Meredith Hunter (born 22 July 1962), Australian politician, is a former member of the multi-member unicameral Australian Capital Territory Legislative Assembly representing the electorate of Ginninderra for the ACT Greens from 2008 to 2012. She was also the Parliamentary Convenor of the ACT Greens.[1]

Early life and background[edit]

Hunter (née Stevenson) was born in Canberra to John and Judy Stevenson. Her grandmother, Mary Stevenson, was the first woman elected to the ACT Advisory Council and was president of the Liberal Party's ACT Women's Branch.[2] She was educated at the Australian National University and was later made an Adjunct Professional Associate at the University of Canberra.[2]

Hunter had a high profile in the community sector prior to her election. She began her career as a youth worker in Canberra and went on to become a prominent youth affairs advocate. She was the director of the Youth Coalition of the ACT for over ten years and held executive positions with a number of national peak bodies, including the Australian Youth Affairs Coalition and National Shelter.[1] Hunter was also a vocal spokesperson on community sector viability and social welfare issues, serving on the Board of the ACT Council of Social Service and as Chairwoman of ACT Shelter. Notably, Hunter was appointed Chair of the Youth Homelessness Strategy and Chair of Anti-Poverty Week. In 2008, she was given a Lifetime Achievement Award by the Youth Coalition for her contribution to children and young people.[1]

Political career: 2004 - 2008[edit]

Early candidature[edit]

Hunter first ran for election for the electorate of Ginninderra in the 2004 ACT general election representing the ACT Greens.

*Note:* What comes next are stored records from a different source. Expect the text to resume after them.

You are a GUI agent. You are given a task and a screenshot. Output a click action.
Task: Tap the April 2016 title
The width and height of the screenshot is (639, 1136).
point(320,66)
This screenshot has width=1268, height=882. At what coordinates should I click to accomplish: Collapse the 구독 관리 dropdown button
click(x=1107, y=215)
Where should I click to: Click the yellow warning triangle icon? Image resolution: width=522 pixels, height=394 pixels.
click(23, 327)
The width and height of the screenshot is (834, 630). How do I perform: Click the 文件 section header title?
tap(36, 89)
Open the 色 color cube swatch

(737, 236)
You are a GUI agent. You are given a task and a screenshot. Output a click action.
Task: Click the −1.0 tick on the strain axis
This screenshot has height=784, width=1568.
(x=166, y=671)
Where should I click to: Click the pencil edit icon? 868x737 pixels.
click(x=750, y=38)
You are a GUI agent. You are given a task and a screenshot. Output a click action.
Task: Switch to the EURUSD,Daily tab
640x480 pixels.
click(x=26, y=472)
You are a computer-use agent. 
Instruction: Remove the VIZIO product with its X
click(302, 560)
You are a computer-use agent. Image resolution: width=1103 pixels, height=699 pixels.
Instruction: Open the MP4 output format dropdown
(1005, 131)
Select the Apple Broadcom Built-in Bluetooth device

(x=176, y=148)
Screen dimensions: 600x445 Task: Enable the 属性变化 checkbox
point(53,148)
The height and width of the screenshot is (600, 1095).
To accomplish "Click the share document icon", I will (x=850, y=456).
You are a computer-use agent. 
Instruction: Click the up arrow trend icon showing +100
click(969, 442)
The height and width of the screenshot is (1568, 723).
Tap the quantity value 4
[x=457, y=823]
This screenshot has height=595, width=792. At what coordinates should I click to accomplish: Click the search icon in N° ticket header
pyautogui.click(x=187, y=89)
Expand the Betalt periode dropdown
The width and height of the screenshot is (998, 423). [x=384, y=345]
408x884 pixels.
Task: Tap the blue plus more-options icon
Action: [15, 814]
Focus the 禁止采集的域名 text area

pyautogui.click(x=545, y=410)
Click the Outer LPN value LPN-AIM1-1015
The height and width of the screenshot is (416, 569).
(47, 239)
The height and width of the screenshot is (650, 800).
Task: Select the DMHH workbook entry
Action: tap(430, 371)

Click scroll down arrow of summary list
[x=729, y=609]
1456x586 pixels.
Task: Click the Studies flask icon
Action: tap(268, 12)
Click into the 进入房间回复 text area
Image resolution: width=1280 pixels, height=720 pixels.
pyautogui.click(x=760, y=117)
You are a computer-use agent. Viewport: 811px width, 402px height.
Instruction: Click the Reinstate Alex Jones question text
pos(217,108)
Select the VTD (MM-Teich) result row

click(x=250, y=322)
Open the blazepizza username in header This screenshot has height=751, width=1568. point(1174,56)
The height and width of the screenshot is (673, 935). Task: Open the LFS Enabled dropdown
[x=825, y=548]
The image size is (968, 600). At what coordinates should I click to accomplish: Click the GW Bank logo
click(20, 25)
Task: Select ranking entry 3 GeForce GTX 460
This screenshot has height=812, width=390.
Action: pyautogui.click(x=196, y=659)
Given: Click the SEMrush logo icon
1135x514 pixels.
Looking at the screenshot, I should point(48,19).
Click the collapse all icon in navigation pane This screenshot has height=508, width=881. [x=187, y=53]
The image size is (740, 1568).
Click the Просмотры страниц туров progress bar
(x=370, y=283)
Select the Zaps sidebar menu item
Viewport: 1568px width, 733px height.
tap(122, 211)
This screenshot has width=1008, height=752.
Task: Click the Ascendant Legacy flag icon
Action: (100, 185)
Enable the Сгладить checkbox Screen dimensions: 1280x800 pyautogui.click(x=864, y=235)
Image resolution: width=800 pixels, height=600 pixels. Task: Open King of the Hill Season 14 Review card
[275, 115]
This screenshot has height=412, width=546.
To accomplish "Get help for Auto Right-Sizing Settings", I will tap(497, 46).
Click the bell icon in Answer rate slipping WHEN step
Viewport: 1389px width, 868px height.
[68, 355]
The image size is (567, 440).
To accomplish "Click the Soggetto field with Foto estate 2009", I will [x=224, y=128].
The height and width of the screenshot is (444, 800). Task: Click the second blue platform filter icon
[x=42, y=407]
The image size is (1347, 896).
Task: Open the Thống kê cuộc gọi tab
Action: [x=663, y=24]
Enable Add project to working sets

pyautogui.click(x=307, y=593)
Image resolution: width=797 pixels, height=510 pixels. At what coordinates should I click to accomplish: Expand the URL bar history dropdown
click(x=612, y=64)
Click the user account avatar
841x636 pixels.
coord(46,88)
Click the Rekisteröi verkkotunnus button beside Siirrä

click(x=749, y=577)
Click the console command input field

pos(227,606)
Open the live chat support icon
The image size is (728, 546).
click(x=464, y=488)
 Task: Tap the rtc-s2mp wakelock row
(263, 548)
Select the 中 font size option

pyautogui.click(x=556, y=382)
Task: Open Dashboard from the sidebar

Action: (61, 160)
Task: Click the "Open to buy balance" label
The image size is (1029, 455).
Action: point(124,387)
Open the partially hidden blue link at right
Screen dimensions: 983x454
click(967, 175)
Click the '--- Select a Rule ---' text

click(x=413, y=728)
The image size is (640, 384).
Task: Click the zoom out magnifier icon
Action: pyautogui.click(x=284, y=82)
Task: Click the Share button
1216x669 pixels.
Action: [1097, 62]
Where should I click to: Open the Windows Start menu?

She significantly outperformed ACT Labor Party candidates Mary Porter and Wayne Berry in primary votes, though they went on to defeat her after the distribution of preferences.[3] She ran as a candidate for election to the House of Representatives representing the electorate of Fraser for the Australian Greens in the 2007 federal election. Hunter achieved a swing of 2.1% towards the Greens, however was unsuccessful in defeating sitting Labor member, Bob McMullan.[4] The candidature of Hunter and Amanda Bresnan for the House of Representatives was part of an extensive campaign[citation needed] in the ACT to elect Kerrie Tucker end coalition control[citation needed] of the Australian Senate immediately after the election, as territory Senators take their place at this time as opposed to their state counterparts in the following July. The ACT holds two seats with only three-year terms, so a larger quota than normal is required for election. Despite a swing of 5.1 percent to the Greens on 21.5 percent, their best result in any state or territory, the party fell narrowly short.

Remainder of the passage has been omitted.